Agile and Design
Wednesday, April 18th, 2007For the past year I’ve been working on projects in a traditional waterfall model. I’ve come to realize that this favors the design team since we have lots of time to research, conceptualize and design. This model puts a lot of pressure on technology to make assumptions based on documentation. The reality is that once the coding begins is when our back end team gets a real sense of how large a beast they are dealing with. Each project presents new challenges and getting into the sandbox as early as possible helps technology make better estimates.
Fair enough, so now we are trying to work agile into our projects but it seems we’ve went from one extreme to the other. Where agile puts little stock in up front research it puts pressure on design to create an overarching vision for our products without properly understanding the domain or the users.

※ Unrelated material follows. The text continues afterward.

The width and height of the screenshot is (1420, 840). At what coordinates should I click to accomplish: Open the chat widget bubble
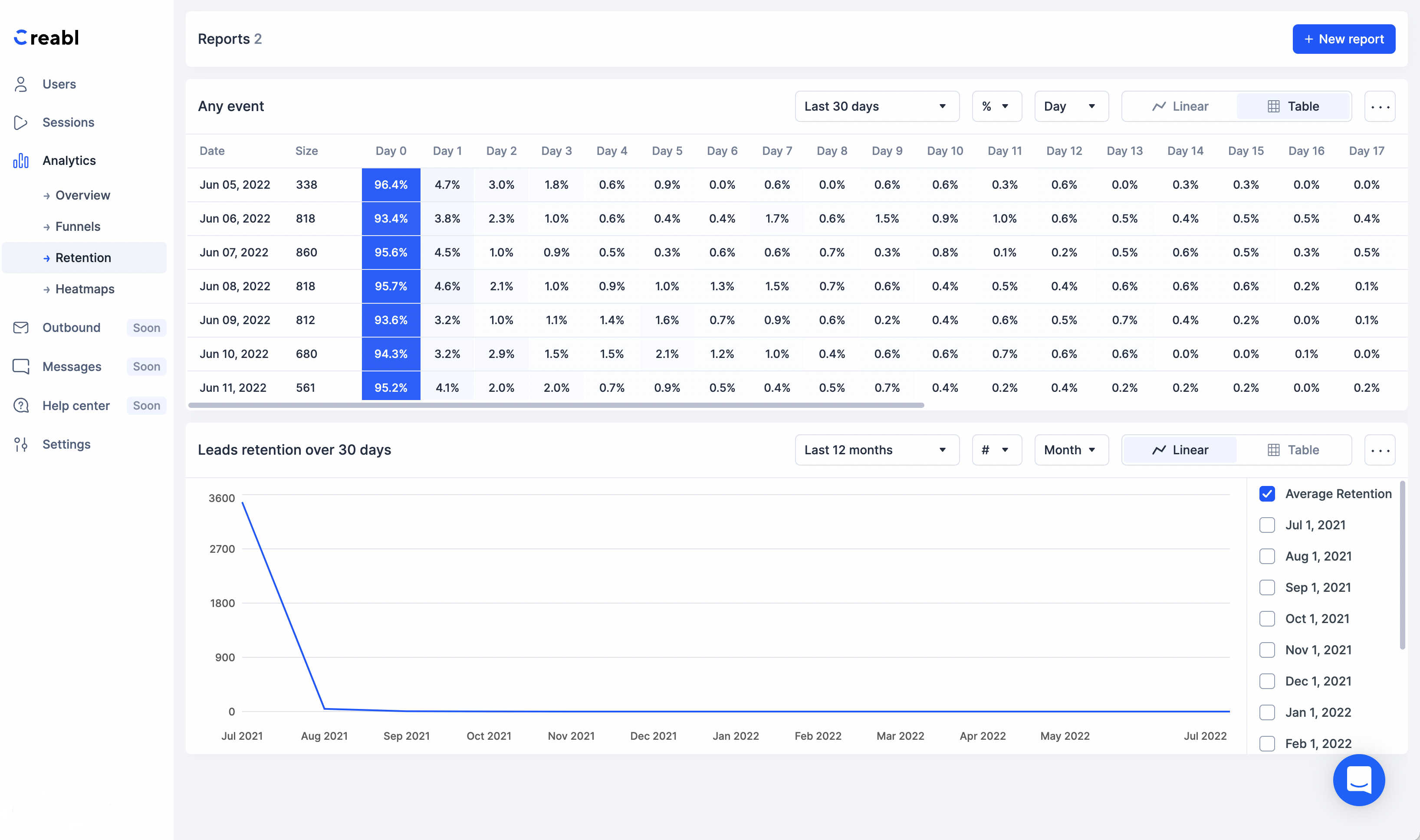pyautogui.click(x=1358, y=780)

We had general training on agile and the principles I got from it I loved:
- less documentation
- working code
- people over processes
- a lot of collaboration
Although I left the training with some less than desirable feelings. My gut was telling me that without the upfront research we only have a partial plan of attack and as things change in future iterations they affect all of the previous iterations. As the evolution of interaction evolves by iteration 5 it means we need to refine iteration 4,3,2,1.
Anyway I’m still open to agile but I think a hybrid approach makes the most sense.
- A good amount of upfront research which will provide a solid foundation and a plan for the site.
- The equivalent of stubs for wireframes with enough detail or a guess at the interaction
- Usability testing of the foundation and then iterative testing as more user stories are incorporated.
In the end we need to service these three areas:

With waterfall we focus on users and business, with agile we focus on technology and business. Fingers crossed in my hybrid world we get it right in the middle.